=== TO DO ===
Print the data below verbatim, copying every line without any changes.

↓

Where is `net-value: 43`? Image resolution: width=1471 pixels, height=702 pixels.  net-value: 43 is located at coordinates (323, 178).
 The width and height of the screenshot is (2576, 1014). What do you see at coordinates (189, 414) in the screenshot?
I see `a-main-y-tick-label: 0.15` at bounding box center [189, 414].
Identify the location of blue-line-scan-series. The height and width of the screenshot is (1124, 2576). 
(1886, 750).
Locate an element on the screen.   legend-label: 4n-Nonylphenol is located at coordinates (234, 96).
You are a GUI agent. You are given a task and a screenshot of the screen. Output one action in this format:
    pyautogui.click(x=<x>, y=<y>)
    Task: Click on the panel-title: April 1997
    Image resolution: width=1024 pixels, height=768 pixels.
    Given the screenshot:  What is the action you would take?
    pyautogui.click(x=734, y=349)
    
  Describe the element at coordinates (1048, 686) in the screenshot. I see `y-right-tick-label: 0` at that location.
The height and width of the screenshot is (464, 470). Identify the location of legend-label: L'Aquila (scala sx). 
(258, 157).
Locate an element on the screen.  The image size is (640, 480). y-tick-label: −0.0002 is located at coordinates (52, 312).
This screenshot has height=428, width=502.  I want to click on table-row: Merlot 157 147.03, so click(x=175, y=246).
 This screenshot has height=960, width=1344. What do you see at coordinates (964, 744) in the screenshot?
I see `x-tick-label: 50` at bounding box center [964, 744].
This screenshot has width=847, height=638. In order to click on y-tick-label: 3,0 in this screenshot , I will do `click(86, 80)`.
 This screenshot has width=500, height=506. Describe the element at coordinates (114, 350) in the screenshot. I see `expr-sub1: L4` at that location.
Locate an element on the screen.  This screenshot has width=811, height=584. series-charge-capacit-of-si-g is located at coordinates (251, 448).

↑

=== PROBLEM SOLUTION ===
Where is `net-value: 43`? Image resolution: width=1471 pixels, height=702 pixels.  net-value: 43 is located at coordinates (323, 178).
 The width and height of the screenshot is (2576, 1014). What do you see at coordinates (189, 414) in the screenshot?
I see `a-main-y-tick-label: 0.15` at bounding box center [189, 414].
Identify the location of blue-line-scan-series. The height and width of the screenshot is (1124, 2576). 
(1886, 750).
Locate an element on the screen.   legend-label: 4n-Nonylphenol is located at coordinates (234, 96).
You are a GUI agent. You are given a task and a screenshot of the screen. Output one action in this format:
    pyautogui.click(x=<x>, y=<y>)
    Task: Click on the panel-title: April 1997
    Image resolution: width=1024 pixels, height=768 pixels.
    Given the screenshot:  What is the action you would take?
    pyautogui.click(x=734, y=349)
    
  Describe the element at coordinates (1048, 686) in the screenshot. I see `y-right-tick-label: 0` at that location.
The height and width of the screenshot is (464, 470). Identify the location of legend-label: L'Aquila (scala sx). 
(258, 157).
Locate an element on the screen.  The image size is (640, 480). y-tick-label: −0.0002 is located at coordinates (52, 312).
This screenshot has height=428, width=502.  I want to click on table-row: Merlot 157 147.03, so click(x=175, y=246).
 This screenshot has height=960, width=1344. What do you see at coordinates (964, 744) in the screenshot?
I see `x-tick-label: 50` at bounding box center [964, 744].
This screenshot has width=847, height=638. In order to click on y-tick-label: 3,0 in this screenshot , I will do `click(86, 80)`.
 This screenshot has width=500, height=506. Describe the element at coordinates (114, 350) in the screenshot. I see `expr-sub1: L4` at that location.
Locate an element on the screen.  This screenshot has width=811, height=584. series-charge-capacit-of-si-g is located at coordinates (251, 448).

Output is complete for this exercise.